In the entries below, find the line with "Guides & conseils (450, 1245)" and print exactly every line from there up to and including the line with "Política de Privacidad (429, 2546)", with no other lines.

--- START ---

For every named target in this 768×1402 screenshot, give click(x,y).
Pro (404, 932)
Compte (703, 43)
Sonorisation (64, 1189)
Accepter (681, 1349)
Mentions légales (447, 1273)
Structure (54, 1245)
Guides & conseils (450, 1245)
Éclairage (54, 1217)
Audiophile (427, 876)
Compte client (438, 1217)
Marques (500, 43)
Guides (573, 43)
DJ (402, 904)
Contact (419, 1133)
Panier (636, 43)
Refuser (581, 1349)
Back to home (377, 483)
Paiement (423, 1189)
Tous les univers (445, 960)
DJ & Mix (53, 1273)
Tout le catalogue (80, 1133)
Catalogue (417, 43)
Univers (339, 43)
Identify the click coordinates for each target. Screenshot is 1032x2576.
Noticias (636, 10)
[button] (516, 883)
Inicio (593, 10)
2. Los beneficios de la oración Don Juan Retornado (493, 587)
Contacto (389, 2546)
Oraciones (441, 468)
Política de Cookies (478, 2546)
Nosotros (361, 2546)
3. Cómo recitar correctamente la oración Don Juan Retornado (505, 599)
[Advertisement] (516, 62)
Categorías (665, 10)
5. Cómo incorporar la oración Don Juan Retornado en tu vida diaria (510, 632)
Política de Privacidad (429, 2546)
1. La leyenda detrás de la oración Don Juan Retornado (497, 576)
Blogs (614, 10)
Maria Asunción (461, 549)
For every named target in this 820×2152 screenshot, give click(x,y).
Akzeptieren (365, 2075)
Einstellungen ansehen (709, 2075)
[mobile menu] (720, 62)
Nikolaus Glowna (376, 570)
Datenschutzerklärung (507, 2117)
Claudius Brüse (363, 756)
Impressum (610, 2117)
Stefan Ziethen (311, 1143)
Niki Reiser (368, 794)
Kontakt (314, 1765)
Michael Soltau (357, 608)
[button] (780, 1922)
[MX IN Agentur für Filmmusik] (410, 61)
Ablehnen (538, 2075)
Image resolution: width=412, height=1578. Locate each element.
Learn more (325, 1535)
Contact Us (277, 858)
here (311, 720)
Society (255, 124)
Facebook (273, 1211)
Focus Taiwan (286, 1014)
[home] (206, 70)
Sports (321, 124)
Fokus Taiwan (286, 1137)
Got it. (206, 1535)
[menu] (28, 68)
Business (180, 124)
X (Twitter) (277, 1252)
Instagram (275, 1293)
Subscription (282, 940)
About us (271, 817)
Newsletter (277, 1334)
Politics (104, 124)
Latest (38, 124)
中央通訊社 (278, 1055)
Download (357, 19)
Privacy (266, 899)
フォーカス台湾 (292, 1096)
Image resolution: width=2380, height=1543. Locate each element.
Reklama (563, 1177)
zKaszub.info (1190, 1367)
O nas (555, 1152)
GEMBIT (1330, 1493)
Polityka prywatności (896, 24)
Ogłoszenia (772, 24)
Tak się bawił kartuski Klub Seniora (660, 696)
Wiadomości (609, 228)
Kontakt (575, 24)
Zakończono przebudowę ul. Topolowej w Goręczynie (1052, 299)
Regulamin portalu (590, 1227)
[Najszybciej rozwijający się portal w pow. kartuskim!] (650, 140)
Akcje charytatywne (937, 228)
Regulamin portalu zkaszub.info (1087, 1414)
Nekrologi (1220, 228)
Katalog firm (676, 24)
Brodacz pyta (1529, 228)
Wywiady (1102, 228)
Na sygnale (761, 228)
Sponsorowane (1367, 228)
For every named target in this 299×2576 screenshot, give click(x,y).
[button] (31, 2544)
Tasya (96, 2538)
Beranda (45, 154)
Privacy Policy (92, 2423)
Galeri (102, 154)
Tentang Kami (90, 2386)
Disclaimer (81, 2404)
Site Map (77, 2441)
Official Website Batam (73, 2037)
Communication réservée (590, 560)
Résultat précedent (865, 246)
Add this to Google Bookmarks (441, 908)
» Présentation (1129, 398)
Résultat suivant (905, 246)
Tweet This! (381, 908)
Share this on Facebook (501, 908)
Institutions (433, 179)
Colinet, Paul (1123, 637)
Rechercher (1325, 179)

--- END ---

**EXERCISE RESULT:**
Guides & conseils (450, 1245)
Éclairage (54, 1217)
Audiophile (427, 876)
Compte client (438, 1217)
Marques (500, 43)
Guides (573, 43)
DJ (402, 904)
Contact (419, 1133)
Panier (636, 43)
Refuser (581, 1349)
Back to home (377, 483)
Paiement (423, 1189)
Tous les univers (445, 960)
DJ & Mix (53, 1273)
Tout le catalogue (80, 1133)
Catalogue (417, 43)
Univers (339, 43)
Identify the click coordinates for each target. Screenshot is 1032x2576.
Noticias (636, 10)
[button] (516, 883)
Inicio (593, 10)
2. Los beneficios de la oración Don Juan Retornado (493, 587)
Contacto (389, 2546)
Oraciones (441, 468)
Política de Cookies (478, 2546)
Nosotros (361, 2546)
3. Cómo recitar correctamente la oración Don Juan Retornado (505, 599)
[Advertisement] (516, 62)
Categorías (665, 10)
5. Cómo incorporar la oración Don Juan Retornado en tu vida diaria (510, 632)
Política de Privacidad (429, 2546)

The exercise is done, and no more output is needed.